Because of its efficiency and versatility in handling complex biological matrices, the LC-MS method has become the primary technique in modern bioanalytical testing. The liquid chromatography component separates the target compounds while the mass spectrometry unit detects them based on their mass-charge ratio. Researchers today heavily rely on LC-MS assays to detect analytes from various sources such as pesticides, drug metabolites, and food contaminants. The current article focuses on the different stages of LC-MS analysis. Let us first understand LC separation and detection and then move on to LC-MS detection.
Liquid chromatography separation
Liquid chromatography physically separates analytes from study samples. Researchers inject a few microliters of the study sample into the mobile phase, which is continually pumped through a column coated with the stationary phase. The stationary phase is usually filled with silica particles. Once the mobile phase and sample solution reach the column, the analytes will differentially interact with the stationary phase. Depending on the physical and chemical properties, some analytes will interact more strongly, and some will have less interaction. The analytes with the least interaction will elute from the column first. Accordingly, with continuous flow, the remaining analytes will elute sequentially.
Liquid chromatography detection
After the analytes elute through the column, it enters a detector. This detector responds to a specific property of the analyte, such as light absorption.
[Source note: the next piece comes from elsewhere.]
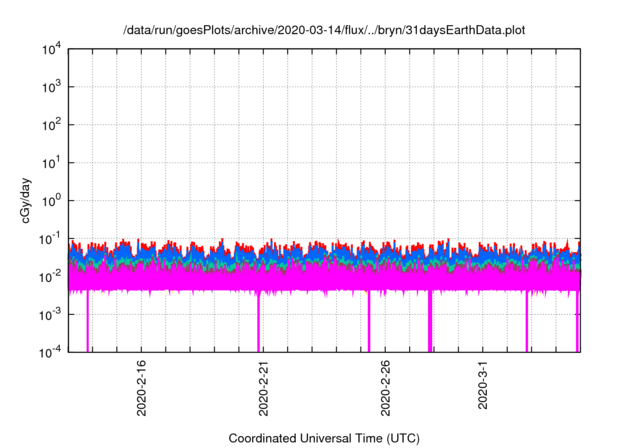Click the 10^-4 y-axis tick label
The image size is (640, 448).
tap(47, 351)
The detector unit captures this property and corresponds the amount to the concentration of the analyte present in the sample. The moment the detector captures the analytes is called the retention time. Researchers compare the retention time of the analyte to the retention time of a known compound and identify the analyte of interest.
Detection using LC-mass spectrometry
Due to being a more selective and sensitive detector, the mass spectrometer has emerged as a robust detector with liquid chromatography techniques. While LC instruments operate at ambient pressures, mass spectrometry needs a vacuum. Hence, both these instruments are coupled through an interface. After eluting from the LC component, the analytes enter the interface, where they are vaporized and ionized. Only after ionizing the analytes, the MS unit can detect them from the study sample.
Once the analytes enter the MS unit, they are subjected to magnetic and/or electric fields. Varying these fields ensures that the ions are altered and separated from one another. Post-separation, the ions are collected and detected by MS detectors. Ideally, secondary electrons are released after the ions strike the MS surface. These electrons are multiplied, and the amplified current is measured and correlated to determine the ion concentration.
In conclusion, LC-MS testing has been employed increasingly in several biomedical and pharmaceutical settings. However, adequate focus on LC-MS method development and validation will be crucial for its evolution in LC-MS labs.